Grotius, by claiming 'free seas' (Freedom of the seas), provided suitable ideological justification for the Dutch breaking up of various trade monopolies through its formidable naval power (and then establishing its own monopoly). England, competing fiercely with the Dutch for domination of world trade, opposed this idea and claimed in John Selden's Mare clausum (The Closed Sea):
"That the Dominion of the British Sea, or That Which Incompasseth the Isle of Great Britain, is, and Ever Hath Been, a Part or Appendant of the Empire of that Island."  

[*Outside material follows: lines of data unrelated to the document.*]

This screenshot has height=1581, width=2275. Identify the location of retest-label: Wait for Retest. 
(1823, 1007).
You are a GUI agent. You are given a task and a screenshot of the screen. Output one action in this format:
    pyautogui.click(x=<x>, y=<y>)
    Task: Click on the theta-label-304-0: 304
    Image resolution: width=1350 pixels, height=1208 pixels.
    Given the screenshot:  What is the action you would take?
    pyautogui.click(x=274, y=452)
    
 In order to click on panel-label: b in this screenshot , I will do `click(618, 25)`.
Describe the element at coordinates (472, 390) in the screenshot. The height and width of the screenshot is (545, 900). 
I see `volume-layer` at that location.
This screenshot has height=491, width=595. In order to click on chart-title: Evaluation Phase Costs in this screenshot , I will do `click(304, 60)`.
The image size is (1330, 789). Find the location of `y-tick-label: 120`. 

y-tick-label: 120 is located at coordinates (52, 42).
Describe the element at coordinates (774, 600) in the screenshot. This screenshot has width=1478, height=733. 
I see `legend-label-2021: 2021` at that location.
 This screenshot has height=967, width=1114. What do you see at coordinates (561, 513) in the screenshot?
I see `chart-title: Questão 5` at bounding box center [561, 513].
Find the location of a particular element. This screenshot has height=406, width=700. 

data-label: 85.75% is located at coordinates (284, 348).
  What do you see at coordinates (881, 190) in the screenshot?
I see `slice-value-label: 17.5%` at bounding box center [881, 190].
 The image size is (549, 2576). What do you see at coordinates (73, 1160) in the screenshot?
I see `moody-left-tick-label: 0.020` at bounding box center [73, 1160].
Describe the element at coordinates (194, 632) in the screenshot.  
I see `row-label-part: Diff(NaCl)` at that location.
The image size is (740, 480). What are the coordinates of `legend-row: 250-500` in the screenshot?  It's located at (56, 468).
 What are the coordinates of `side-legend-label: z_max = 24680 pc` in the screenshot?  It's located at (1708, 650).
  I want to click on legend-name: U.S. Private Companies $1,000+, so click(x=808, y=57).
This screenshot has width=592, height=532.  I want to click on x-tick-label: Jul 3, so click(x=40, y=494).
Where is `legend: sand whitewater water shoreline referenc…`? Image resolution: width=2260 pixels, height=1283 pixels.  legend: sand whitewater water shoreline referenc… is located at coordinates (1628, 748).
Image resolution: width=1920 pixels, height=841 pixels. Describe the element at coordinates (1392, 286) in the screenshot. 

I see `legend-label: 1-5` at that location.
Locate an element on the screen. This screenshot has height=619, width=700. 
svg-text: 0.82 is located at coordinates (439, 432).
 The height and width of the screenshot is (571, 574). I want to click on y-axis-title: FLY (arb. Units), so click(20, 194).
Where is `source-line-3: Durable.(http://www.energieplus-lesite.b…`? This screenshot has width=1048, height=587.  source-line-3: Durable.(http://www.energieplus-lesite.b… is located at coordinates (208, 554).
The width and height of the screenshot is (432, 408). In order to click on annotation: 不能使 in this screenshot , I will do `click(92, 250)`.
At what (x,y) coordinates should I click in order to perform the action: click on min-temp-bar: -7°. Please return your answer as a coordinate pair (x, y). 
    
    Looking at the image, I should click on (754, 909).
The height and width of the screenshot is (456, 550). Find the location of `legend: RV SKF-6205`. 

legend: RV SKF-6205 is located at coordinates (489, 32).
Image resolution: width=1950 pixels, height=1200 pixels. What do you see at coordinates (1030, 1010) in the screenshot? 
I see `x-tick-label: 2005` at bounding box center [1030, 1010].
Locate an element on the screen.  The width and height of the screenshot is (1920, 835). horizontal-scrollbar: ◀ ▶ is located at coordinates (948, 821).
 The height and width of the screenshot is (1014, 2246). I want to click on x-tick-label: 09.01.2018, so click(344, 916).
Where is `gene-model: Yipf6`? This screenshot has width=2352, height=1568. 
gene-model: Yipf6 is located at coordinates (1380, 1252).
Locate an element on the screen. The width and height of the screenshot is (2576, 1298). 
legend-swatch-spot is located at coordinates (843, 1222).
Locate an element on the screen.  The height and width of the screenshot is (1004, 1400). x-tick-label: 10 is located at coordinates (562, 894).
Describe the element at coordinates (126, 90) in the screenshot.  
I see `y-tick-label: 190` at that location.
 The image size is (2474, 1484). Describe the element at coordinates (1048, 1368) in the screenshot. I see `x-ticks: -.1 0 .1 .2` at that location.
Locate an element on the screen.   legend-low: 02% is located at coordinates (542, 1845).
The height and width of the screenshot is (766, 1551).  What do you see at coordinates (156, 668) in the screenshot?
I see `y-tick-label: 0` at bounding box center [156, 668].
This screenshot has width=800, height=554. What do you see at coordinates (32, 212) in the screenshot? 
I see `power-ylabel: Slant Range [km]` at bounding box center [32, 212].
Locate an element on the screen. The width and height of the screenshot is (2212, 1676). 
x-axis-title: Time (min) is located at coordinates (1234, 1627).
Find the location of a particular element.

As conflicting claims grew out of the controversy, maritime states came to moderate their demands and base their maritime claims on the principle that it extended seawards from land. A workable formula was found by Cornelius Bynkershoek in his De dominio maris (1702), restricting maritime dominion to the actual distance within which cannon range could effectively protect it. This became universally adopted and developed into the three-mile limit.
NOTE:
Giambattista Vico called Grotius, Selden and Samuel Pufendorf the "three princes" of the "natural right of the gentes". He went on to criticise their approach foundationally. In his Autobiography he specifies that they had conflated the natural law of the "nations", based on custom, with that of the philosophers, based on human abstractions. Isaiah Berlin comments on Vico's admiration for Grotius and Selden.